[Data listing]

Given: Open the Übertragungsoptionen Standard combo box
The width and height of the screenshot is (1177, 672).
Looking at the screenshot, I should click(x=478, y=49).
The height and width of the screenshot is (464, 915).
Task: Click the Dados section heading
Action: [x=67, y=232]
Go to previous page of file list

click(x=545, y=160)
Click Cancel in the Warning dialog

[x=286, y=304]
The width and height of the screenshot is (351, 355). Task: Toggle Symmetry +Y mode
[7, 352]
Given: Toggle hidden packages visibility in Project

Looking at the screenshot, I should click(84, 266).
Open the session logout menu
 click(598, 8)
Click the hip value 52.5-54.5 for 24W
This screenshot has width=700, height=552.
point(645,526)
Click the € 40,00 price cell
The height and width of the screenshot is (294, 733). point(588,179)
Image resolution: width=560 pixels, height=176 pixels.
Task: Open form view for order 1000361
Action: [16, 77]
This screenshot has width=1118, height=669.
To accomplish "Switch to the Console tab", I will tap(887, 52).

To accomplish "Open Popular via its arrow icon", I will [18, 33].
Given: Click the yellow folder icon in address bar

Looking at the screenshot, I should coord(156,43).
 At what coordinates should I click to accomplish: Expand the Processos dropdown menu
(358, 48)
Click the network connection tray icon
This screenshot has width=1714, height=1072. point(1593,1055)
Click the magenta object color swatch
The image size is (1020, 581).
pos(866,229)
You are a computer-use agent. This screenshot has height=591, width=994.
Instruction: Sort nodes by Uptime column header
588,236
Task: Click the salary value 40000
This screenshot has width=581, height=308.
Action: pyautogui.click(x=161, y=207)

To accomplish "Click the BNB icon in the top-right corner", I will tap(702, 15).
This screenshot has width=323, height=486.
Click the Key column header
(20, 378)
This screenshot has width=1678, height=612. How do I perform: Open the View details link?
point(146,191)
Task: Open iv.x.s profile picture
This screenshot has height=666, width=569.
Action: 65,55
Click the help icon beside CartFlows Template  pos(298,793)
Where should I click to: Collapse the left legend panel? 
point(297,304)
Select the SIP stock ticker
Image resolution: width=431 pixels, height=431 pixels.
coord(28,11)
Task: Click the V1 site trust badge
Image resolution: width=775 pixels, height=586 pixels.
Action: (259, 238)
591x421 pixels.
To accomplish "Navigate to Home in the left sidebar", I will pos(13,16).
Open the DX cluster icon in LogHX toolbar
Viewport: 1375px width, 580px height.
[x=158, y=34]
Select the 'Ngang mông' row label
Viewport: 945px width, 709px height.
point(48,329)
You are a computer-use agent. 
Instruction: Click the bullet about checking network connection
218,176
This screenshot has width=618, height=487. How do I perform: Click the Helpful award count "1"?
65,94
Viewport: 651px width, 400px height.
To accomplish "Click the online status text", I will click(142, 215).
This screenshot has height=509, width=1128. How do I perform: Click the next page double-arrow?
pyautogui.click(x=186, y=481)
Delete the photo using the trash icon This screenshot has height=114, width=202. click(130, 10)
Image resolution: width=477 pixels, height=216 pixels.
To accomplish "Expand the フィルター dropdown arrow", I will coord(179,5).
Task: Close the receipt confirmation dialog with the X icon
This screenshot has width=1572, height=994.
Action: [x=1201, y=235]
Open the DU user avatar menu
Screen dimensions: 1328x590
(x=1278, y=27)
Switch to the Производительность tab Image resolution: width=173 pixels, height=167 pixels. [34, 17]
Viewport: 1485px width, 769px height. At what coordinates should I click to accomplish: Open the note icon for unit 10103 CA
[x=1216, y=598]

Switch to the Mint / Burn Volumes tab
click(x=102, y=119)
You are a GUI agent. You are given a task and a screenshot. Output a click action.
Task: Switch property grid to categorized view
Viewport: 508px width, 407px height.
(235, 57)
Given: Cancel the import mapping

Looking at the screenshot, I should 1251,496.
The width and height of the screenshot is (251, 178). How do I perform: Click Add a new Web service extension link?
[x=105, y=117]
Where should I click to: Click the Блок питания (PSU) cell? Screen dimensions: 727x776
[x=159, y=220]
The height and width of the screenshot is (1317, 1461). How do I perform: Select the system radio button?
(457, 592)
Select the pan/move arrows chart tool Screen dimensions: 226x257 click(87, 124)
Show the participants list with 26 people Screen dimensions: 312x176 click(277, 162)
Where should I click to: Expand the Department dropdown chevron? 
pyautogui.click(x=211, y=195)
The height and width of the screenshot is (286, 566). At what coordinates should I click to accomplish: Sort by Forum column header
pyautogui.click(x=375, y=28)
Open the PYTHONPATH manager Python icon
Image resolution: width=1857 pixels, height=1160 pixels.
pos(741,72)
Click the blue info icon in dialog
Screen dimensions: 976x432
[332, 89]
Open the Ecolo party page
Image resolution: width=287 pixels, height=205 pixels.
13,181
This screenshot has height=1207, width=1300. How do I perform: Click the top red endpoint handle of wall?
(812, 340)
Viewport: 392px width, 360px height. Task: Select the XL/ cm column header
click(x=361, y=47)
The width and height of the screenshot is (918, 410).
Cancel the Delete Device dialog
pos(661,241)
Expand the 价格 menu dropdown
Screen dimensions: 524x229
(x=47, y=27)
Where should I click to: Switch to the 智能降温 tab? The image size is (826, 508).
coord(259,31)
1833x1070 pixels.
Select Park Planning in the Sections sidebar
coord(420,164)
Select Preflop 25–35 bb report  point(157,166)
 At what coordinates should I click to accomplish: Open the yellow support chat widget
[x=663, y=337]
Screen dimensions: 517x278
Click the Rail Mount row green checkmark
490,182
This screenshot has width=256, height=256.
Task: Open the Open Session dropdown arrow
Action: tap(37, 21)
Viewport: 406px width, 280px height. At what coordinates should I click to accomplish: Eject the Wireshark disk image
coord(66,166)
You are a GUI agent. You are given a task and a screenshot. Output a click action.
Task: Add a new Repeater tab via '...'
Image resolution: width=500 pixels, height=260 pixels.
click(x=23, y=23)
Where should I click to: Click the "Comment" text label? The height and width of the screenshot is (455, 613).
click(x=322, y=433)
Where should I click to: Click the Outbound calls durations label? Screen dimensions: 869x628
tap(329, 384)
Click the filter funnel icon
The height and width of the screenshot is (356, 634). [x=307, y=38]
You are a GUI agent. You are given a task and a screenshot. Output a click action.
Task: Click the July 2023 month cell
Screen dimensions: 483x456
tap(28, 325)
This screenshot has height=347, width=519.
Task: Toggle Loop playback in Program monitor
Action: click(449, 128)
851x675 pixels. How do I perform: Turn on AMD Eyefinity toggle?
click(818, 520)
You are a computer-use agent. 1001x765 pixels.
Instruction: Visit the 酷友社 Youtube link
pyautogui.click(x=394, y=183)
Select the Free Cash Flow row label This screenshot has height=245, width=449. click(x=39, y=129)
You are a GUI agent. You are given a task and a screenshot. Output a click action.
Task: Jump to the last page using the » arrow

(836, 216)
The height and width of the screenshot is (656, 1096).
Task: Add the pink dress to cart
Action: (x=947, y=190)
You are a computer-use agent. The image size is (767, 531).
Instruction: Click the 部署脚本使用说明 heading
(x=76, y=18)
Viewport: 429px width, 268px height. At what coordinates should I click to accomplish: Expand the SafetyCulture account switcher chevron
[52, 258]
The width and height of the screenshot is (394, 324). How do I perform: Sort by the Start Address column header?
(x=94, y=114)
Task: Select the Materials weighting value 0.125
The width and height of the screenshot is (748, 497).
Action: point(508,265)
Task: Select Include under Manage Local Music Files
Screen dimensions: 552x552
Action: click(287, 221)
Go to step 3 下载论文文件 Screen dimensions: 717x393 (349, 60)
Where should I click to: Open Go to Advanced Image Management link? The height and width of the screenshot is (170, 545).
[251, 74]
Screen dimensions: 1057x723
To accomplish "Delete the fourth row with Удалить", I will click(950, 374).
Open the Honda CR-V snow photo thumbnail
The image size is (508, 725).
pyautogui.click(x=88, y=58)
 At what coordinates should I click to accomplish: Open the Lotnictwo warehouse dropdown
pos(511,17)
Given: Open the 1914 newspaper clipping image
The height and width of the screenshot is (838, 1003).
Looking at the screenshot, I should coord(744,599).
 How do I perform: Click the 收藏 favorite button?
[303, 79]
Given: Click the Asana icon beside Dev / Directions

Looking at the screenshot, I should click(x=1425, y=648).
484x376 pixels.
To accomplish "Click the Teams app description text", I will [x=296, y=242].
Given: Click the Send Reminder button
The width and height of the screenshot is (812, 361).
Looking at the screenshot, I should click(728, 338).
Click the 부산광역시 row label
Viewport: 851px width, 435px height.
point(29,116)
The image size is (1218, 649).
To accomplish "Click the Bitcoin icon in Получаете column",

Written instruction -
Could you change "online status" to "availability status" in the rows that begin with the line containing "This screenshot has width=618, height=487." and end with the line containing "will click(142, 215).", leaving everything else in those rows as it is?

Output below -
This screenshot has width=618, height=487. How do I perform: Click the Helpful award count "1"?
65,94
Viewport: 651px width, 400px height.
To accomplish "Click the availability status text", I will click(142, 215).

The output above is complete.